O Alerta da Peste Negra: Casos Recentes nos EUA Reacendem Preocupações de Saúde Pública
Embora a maioria de nós associe a Peste Negra aos livros de história sobre a Idade Média, a realidade de 2025 nos mostra que essa doença ancestral ainda está presente. Recentemente, três casos confirmados nos Estados Unidos acenderam um sinal de alerta para as autoridades sanitárias, lembrando a população de que, embora rara, a infecção ainda circula na natureza.
O cenário é preocupante. Em julho, um morador do Arizona faleceu devido à peste pneumônica — a variante mais agressiva da enfermidade. Este foi o primeiro registro fatal da doença no condado desde 2007, reforçando a seriedade com que o quadro deve ser tratado.
A sequência de eventos seguiu em agosto, quando um campista em South Lake Tahoe, na Califórnia, testou positivo após passar dias ao ar livre. Já em setembro, um homem de 43 anos, no Novo México, também foi diagnosticado. Felizmente, o paciente do Novo México respondeu bem ao tratamento e já recebeu alta. Investigações locais apontam que ele contraiu a bactéria após acampar na região de Rio Arriba, perto da divisa com o Colorado.
Como a doença ainda sobrevive? A principal rota de transmissão ocorre através da picada de pulgas infectadas que parasitam roedores silvestres, como esquilos, ratos do campo e esquilos-listrados (chipmunks). Quando esses animais morrem, as pulgas buscam novos hospedeiros, o que coloca humanos e animais de estimação em risco.
A medicina moderna conhece duas formas principais da doença:
A Peste Bubônica: É a forma mais comum, marcada por inchaços dolorosos nos gânglios linfáticos, febre, fadiga e calafrios.

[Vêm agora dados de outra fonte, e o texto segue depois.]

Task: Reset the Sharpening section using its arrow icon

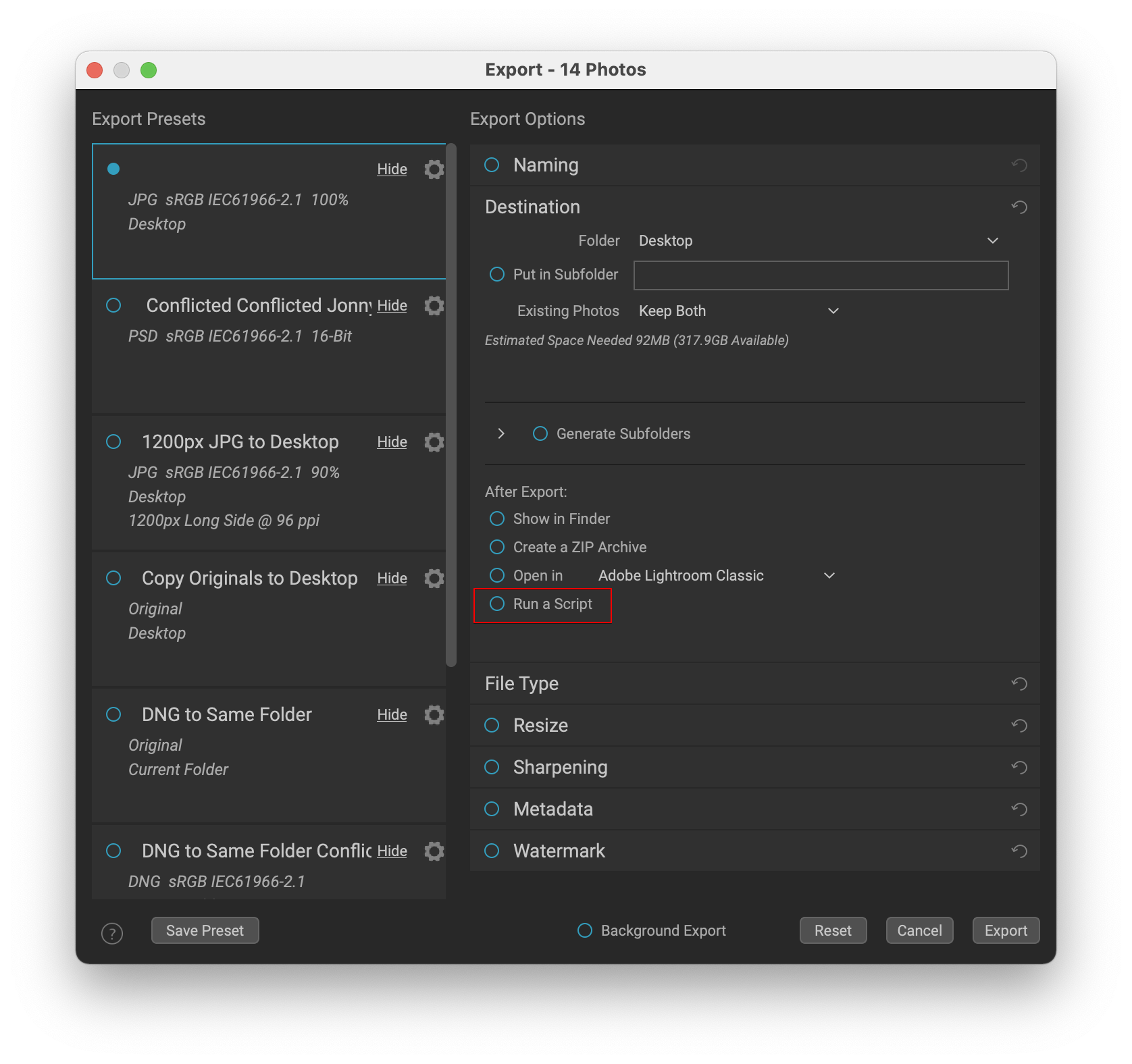Action: tap(1019, 768)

A Peste Pneumônica: Extremamente perigosa, afeta os pulmões e possui a capacidade de ser transmitida de pessoa para pessoa por gotículas respiratórias.
A boa notícia é que, com o uso de antibióticos modernos, as taxas de cura são expressivas, desde que o diagnóstico seja precoce. O Centro de Controle e Prevenção de Doenças (CDC) dos EUA aponta uma média anual de sete casos no país. Mesmo sendo um número baixo, o risco justifica as precauções.

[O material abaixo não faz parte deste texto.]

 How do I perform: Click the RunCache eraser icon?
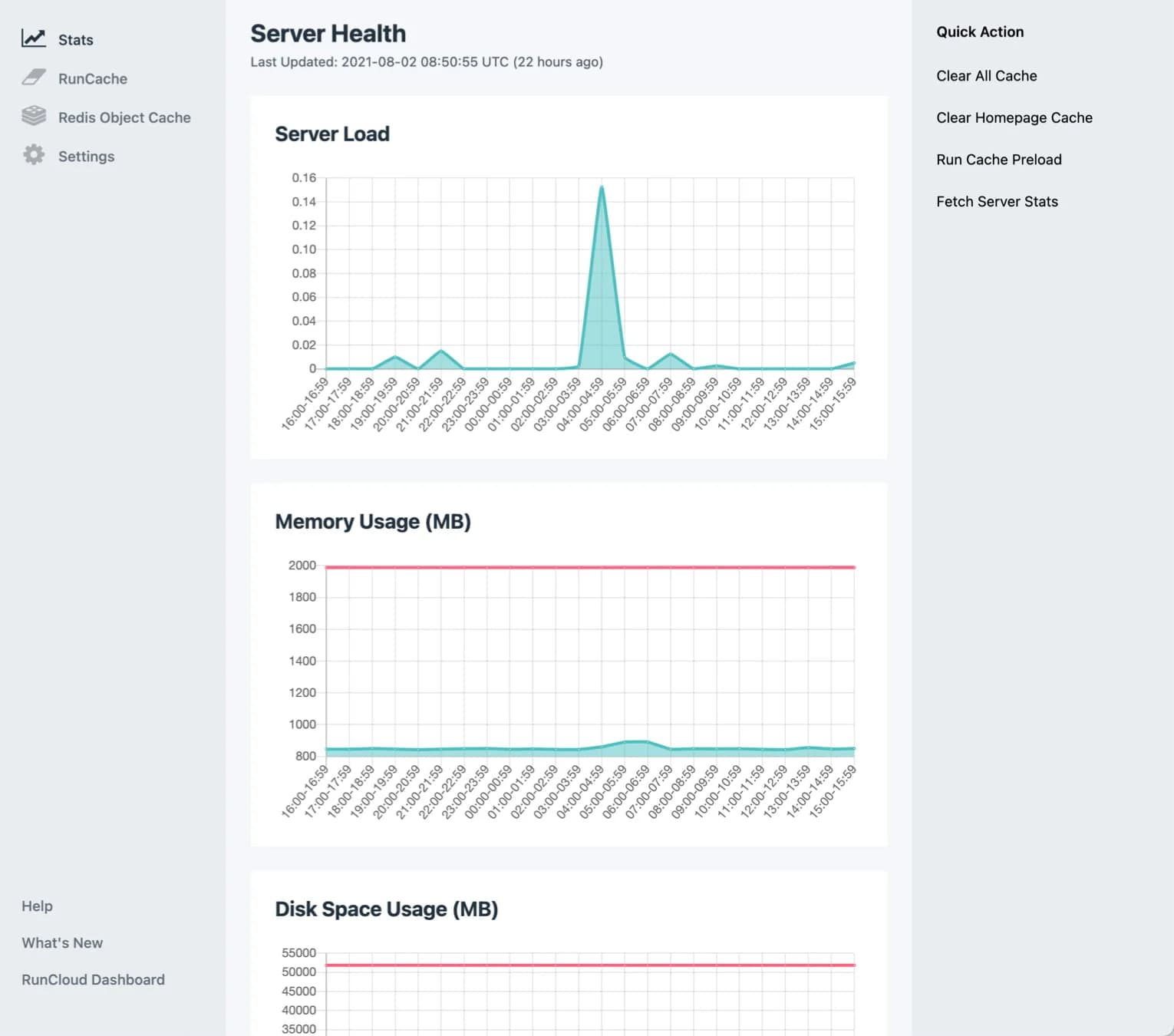click(34, 77)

Para evitar surpresas desagradáveis em trilhas e acampamentos, especialistas recomendam medidas simples, porém fundamentais:
Evite qualquer contato com animais silvestres, especialmente se estiverem feridos ou mortos.
Mantenha seus pets protegidos com coleiras ou tratamentos antipulgas ao frequentar áreas florestais.
Mantenha distância de roedores na natureza e jamais manuseie carcaças.
A história recente nos mostra que a vigilância deve ser constante. Seja no Arizona ou na Califórnia, os casos recentes compartilham um ponto em comum: a interação direta ou indireta com o ambiente dos animais portadores. A natureza guarda seus perigos, e a informação ainda é a melhor ferramenta de proteção.